Skip to main content
This example demonstrates deploying a text-to-image model using Dedicated Containers. You’ll build a Sprocket worker that generates images from text prompts and deploy it to Together’s managed GPU infrastructure.

What You’ll Learn

  • Deploying a custom model with Sprocket and Jig
  • Returning base64-encoded images from your worker
  • Submitting jobs via the Queue API and polling for results
  • Configuring autoscaling for production workloads

Prerequisites

  • Together API Key – Get one from together.ai
  • Dedicated Containers access – Contact [email protected] to enable for your organization
  • Docker – For building container images. Install Docker
  • Together CLI – Install with pip install together --upgrade or uv tool install together
Set your API key:
export TOGETHER_API_KEY=your_key_here
Install Together library:
pip install together

Overview

This example deploys a Flux2 text-to-image model as a Dedicated Container. The Sprocket worker handles job processing, and Together manages GPU provisioning, autoscaling, and observability.
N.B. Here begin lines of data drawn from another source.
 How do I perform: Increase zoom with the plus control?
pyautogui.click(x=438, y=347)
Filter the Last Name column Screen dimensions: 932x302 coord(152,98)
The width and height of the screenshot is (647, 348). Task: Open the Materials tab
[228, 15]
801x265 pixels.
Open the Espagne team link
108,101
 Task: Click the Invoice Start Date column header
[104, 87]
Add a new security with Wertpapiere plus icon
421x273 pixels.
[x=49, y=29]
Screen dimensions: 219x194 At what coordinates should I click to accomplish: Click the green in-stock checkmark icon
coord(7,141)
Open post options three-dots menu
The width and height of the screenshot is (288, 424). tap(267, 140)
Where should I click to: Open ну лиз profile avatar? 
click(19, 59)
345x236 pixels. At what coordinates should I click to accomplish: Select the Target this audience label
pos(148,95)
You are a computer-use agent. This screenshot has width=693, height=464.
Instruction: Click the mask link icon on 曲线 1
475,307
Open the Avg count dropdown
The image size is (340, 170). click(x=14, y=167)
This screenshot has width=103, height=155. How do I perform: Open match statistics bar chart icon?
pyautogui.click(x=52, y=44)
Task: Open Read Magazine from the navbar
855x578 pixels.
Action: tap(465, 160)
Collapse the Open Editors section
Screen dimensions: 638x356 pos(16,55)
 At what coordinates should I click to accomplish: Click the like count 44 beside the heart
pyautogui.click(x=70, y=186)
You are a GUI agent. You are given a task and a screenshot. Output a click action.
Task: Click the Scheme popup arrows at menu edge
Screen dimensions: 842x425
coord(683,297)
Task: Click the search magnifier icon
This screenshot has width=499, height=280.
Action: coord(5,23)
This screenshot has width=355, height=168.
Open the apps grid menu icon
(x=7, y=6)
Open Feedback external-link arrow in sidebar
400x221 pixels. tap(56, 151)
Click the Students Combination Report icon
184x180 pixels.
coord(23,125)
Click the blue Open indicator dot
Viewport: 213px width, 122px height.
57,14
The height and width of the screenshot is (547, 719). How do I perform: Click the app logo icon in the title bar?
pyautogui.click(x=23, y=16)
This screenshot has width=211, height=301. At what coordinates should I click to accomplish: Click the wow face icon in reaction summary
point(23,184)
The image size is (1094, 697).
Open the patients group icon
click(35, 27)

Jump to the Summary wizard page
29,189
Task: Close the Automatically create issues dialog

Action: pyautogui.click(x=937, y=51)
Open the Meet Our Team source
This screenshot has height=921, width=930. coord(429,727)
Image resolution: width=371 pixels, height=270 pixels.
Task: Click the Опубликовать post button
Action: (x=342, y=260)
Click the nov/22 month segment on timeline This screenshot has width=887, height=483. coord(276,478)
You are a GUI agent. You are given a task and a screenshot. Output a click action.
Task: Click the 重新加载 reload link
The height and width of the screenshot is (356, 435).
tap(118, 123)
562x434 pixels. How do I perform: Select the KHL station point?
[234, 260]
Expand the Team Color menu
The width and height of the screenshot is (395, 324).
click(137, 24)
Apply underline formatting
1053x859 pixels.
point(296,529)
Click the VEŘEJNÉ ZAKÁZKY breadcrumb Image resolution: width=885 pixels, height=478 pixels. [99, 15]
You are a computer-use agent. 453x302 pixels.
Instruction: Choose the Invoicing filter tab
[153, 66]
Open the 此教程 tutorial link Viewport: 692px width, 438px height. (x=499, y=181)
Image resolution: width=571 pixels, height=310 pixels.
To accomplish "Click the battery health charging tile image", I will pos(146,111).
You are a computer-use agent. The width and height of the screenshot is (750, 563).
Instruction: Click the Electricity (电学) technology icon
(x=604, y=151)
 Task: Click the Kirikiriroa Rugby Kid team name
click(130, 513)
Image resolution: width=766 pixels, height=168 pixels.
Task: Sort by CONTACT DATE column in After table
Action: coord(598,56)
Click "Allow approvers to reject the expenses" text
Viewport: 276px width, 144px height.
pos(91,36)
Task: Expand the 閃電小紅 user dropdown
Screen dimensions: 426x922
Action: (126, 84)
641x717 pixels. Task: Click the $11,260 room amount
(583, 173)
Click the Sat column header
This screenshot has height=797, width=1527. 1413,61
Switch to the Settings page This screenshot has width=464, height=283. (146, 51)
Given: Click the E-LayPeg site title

What gets deployed:
  • A Sprocket worker running on an H100 GPU
  • Queue-based job processing for async image generation
  • Automatic scaling based on queue depth

How It Works

  1. Build – Jig builds a Docker image from your pyproject.toml configuration
  2. Push – The image is pushed to Together’s private container registry
  3. Deploy – Together provisions an H100 GPU and starts your container
  4. Queue – Jobs are submitted to the managed queue and processed by your Sprocket worker
  5. Scale – The autoscaler adjusts replicas based on queue depth

Project Structure

flux2-dev/
├── pyproject.toml    # Configuration and dependencies
└── run.py             # Sprocket worker implementation

Implementation

Sprocket Worker Code

import base64
import logging
import os
from io import BytesIO

import sprocket
import torch
from diffusers import Flux2Pipeline

logging.basicConfig(level=logging.INFO)


class Flux2Sprocket(sprocket.Sprocket):
    def setup(self) -> None:
        args = dict(
            repo_id="diffusers/FLUX.2-dev-bnb-4bit", torch_dtype=torch.bfloat16
        )
        device = "cuda" if torch.cuda.is_available() else "cpu"

        logging.info(
            f"Loading Flux2 pipeline from {args['repo_id']} on {device}..."
        )
        self.pipe = Flux2Pipeline.from_pretrained(**args).to(device)
        logging.info("Pipeline loaded successfully!")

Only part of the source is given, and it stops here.